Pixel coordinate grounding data
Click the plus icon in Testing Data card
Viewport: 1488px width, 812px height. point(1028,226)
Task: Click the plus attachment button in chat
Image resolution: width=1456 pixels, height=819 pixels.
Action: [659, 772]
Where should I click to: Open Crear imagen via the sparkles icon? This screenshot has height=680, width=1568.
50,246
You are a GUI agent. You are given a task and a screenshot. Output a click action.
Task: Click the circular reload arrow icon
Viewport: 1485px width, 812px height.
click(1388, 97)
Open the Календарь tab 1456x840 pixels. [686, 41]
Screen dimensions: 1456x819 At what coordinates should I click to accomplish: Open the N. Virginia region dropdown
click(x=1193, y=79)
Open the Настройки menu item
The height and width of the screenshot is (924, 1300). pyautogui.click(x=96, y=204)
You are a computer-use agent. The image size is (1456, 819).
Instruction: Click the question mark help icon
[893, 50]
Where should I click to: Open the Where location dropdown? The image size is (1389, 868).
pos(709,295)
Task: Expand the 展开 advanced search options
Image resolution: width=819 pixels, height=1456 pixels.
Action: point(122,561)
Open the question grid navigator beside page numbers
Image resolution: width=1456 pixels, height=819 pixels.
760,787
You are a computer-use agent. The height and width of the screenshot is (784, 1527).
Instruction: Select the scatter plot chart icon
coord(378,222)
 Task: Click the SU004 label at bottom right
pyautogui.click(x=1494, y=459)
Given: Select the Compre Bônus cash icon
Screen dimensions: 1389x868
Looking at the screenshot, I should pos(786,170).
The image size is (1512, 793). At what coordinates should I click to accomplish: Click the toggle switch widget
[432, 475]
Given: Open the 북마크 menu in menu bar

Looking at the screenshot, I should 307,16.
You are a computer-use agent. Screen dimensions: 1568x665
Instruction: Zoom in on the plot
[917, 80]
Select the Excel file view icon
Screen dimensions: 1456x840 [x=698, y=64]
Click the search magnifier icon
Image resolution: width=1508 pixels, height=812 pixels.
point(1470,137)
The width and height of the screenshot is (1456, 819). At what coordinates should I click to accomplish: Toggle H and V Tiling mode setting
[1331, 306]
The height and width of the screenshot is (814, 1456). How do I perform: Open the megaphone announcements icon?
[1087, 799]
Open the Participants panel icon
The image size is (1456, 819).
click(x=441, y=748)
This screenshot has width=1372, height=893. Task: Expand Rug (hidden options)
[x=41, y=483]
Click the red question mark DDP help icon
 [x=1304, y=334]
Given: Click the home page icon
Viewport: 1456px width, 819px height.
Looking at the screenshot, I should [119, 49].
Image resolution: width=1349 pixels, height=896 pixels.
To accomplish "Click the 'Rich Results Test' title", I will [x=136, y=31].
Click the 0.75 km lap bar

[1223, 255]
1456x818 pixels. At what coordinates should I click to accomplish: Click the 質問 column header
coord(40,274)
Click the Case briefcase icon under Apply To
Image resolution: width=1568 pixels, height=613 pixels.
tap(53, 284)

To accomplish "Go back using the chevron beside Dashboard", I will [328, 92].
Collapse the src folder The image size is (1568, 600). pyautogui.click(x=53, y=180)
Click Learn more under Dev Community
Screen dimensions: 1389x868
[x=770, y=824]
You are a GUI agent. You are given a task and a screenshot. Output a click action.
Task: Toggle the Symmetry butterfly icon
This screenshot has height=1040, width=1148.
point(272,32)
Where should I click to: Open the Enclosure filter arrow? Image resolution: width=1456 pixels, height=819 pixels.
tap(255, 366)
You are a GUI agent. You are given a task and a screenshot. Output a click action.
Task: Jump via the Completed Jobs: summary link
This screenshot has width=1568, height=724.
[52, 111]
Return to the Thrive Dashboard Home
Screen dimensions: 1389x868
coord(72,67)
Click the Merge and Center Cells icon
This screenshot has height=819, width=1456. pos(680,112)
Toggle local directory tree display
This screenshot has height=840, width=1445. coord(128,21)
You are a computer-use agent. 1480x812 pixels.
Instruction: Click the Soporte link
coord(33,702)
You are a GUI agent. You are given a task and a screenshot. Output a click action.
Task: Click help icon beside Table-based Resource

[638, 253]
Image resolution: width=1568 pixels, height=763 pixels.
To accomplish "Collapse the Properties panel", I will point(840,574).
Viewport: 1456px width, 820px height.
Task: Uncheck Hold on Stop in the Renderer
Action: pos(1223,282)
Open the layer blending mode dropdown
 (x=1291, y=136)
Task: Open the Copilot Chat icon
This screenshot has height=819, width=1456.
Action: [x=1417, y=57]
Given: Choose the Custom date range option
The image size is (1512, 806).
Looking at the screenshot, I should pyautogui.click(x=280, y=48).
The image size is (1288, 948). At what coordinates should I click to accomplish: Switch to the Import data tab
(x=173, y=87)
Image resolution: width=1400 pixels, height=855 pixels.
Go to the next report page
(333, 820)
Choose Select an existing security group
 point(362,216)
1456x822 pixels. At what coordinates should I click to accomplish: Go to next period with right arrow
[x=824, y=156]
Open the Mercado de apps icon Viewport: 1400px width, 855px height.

#### What you are asked to do
Your answer must consist of every line above, reproduced exactly.

#### Reply to the exercise
Click the plus icon in Testing Data card
Viewport: 1488px width, 812px height. point(1028,226)
Task: Click the plus attachment button in chat
Image resolution: width=1456 pixels, height=819 pixels.
Action: [659, 772]
Where should I click to: Open Crear imagen via the sparkles icon? This screenshot has height=680, width=1568.
50,246
You are a GUI agent. You are given a task and a screenshot. Output a click action.
Task: Click the circular reload arrow icon
Viewport: 1485px width, 812px height.
click(1388, 97)
Open the Календарь tab 1456x840 pixels. [686, 41]
Screen dimensions: 1456x819 At what coordinates should I click to accomplish: Open the N. Virginia region dropdown
click(x=1193, y=79)
Open the Настройки menu item
The height and width of the screenshot is (924, 1300). pyautogui.click(x=96, y=204)
You are a computer-use agent. The image size is (1456, 819).
Instruction: Click the question mark help icon
[893, 50]
Where should I click to: Open the Where location dropdown? The image size is (1389, 868).
pos(709,295)
Task: Expand the 展开 advanced search options
Image resolution: width=819 pixels, height=1456 pixels.
Action: point(122,561)
Open the question grid navigator beside page numbers
Image resolution: width=1456 pixels, height=819 pixels.
760,787
You are a computer-use agent. The height and width of the screenshot is (784, 1527).
Instruction: Select the scatter plot chart icon
coord(378,222)
 Task: Click the SU004 label at bottom right
pyautogui.click(x=1494, y=459)
Given: Select the Compre Bônus cash icon
Screen dimensions: 1389x868
Looking at the screenshot, I should pos(786,170).
The image size is (1512, 793). At what coordinates should I click to accomplish: Click the toggle switch widget
[432, 475]
Given: Open the 북마크 menu in menu bar

Looking at the screenshot, I should 307,16.
You are a computer-use agent. Screen dimensions: 1568x665
Instruction: Zoom in on the plot
[917, 80]
Select the Excel file view icon
Screen dimensions: 1456x840 [x=698, y=64]
Click the search magnifier icon
Image resolution: width=1508 pixels, height=812 pixels.
point(1470,137)
The width and height of the screenshot is (1456, 819). At what coordinates should I click to accomplish: Toggle H and V Tiling mode setting
[1331, 306]
The height and width of the screenshot is (814, 1456). How do I perform: Open the megaphone announcements icon?
[1087, 799]
Open the Participants panel icon
The image size is (1456, 819).
click(x=441, y=748)
This screenshot has width=1372, height=893. Task: Expand Rug (hidden options)
[x=41, y=483]
Click the red question mark DDP help icon
 [x=1304, y=334]
Given: Click the home page icon
Viewport: 1456px width, 819px height.
Looking at the screenshot, I should [119, 49].
Image resolution: width=1349 pixels, height=896 pixels.
To accomplish "Click the 'Rich Results Test' title", I will [x=136, y=31].
Click the 0.75 km lap bar

[1223, 255]
1456x818 pixels. At what coordinates should I click to accomplish: Click the 質問 column header
coord(40,274)
Click the Case briefcase icon under Apply To
Image resolution: width=1568 pixels, height=613 pixels.
tap(53, 284)

To accomplish "Go back using the chevron beside Dashboard", I will [328, 92].
Collapse the src folder The image size is (1568, 600). pyautogui.click(x=53, y=180)
Click Learn more under Dev Community
Screen dimensions: 1389x868
[x=770, y=824]
You are a GUI agent. You are given a task and a screenshot. Output a click action.
Task: Toggle the Symmetry butterfly icon
This screenshot has height=1040, width=1148.
point(272,32)
Where should I click to: Open the Enclosure filter arrow? Image resolution: width=1456 pixels, height=819 pixels.
tap(255, 366)
You are a GUI agent. You are given a task and a screenshot. Output a click action.
Task: Jump via the Completed Jobs: summary link
This screenshot has width=1568, height=724.
[52, 111]
Return to the Thrive Dashboard Home
Screen dimensions: 1389x868
coord(72,67)
Click the Merge and Center Cells icon
This screenshot has height=819, width=1456. pos(680,112)
Toggle local directory tree display
This screenshot has height=840, width=1445. coord(128,21)
You are a computer-use agent. 1480x812 pixels.
Instruction: Click the Soporte link
coord(33,702)
You are a GUI agent. You are given a task and a screenshot. Output a click action.
Task: Click help icon beside Table-based Resource

[638, 253]
Image resolution: width=1568 pixels, height=763 pixels.
To accomplish "Collapse the Properties panel", I will point(840,574).
Viewport: 1456px width, 820px height.
Task: Uncheck Hold on Stop in the Renderer
Action: pos(1223,282)
Open the layer blending mode dropdown
 (x=1291, y=136)
Task: Open the Copilot Chat icon
This screenshot has height=819, width=1456.
Action: [x=1417, y=57]
Given: Choose the Custom date range option
The image size is (1512, 806).
Looking at the screenshot, I should pyautogui.click(x=280, y=48).
The image size is (1288, 948). At what coordinates should I click to accomplish: Switch to the Import data tab
(x=173, y=87)
Image resolution: width=1400 pixels, height=855 pixels.
Go to the next report page
(333, 820)
Choose Select an existing security group
 point(362,216)
1456x822 pixels. At what coordinates should I click to accomplish: Go to next period with right arrow
[x=824, y=156]
Open the Mercado de apps icon Viewport: 1400px width, 855px height.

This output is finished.